__THE TASK__
Please format the rows below as a numbered list, skipping blank lines and leaving the pictures out.

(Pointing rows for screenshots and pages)
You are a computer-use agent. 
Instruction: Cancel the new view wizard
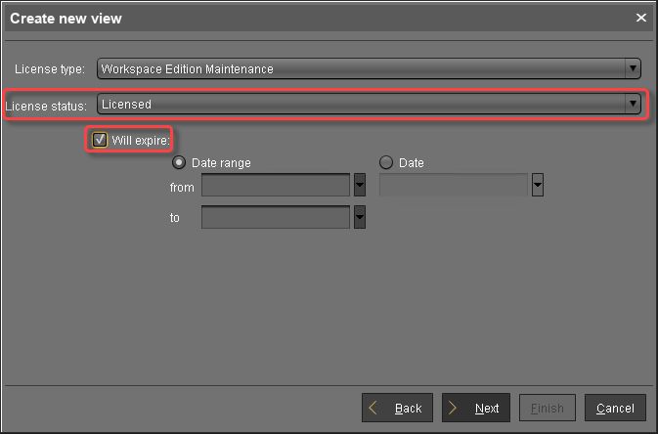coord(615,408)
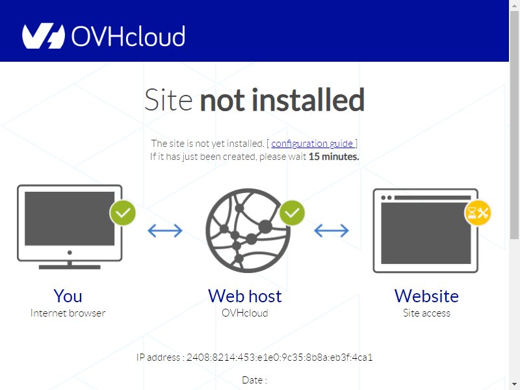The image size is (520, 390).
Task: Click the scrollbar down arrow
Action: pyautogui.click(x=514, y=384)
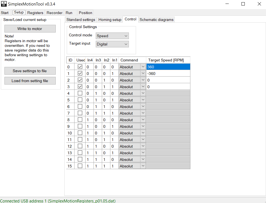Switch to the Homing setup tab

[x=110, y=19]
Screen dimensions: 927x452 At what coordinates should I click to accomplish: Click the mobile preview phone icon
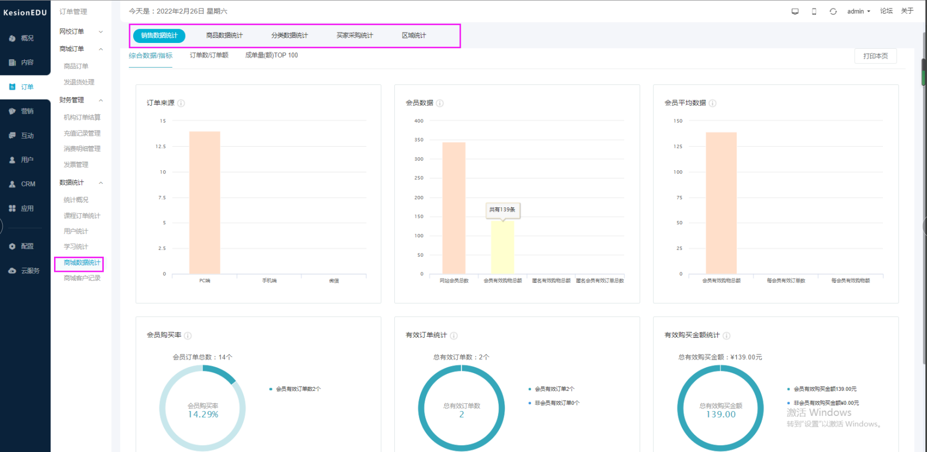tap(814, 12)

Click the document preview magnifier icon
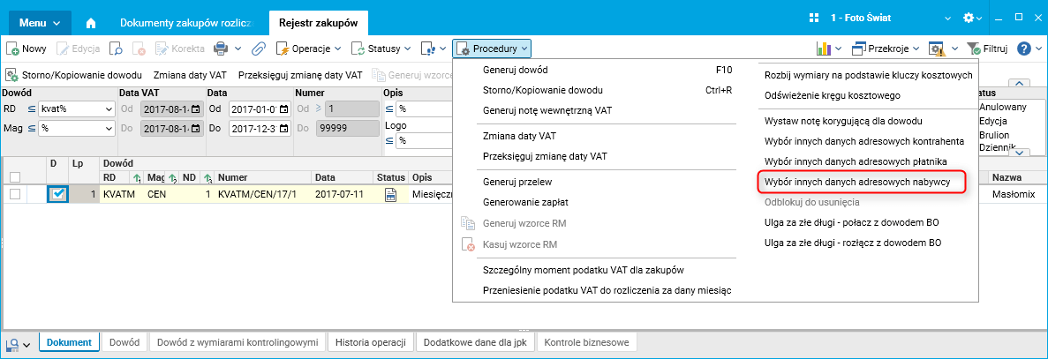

__CORRECT RESPONSE__
1. You are a computer-use agent. 
2. Instruction: Cancel the new view wizard
3. coord(615,408)
4. The image size is (520, 390).
5. Task: Click the scrollbar down arrow
6. Action: pyautogui.click(x=514, y=384)
7. Switch to the Homing setup tab
8. [x=110, y=19]
9. Screen dimensions: 927x452 At what coordinates should I click to accomplish: Click the mobile preview phone icon
10. tap(814, 12)
11. Click the document preview magnifier icon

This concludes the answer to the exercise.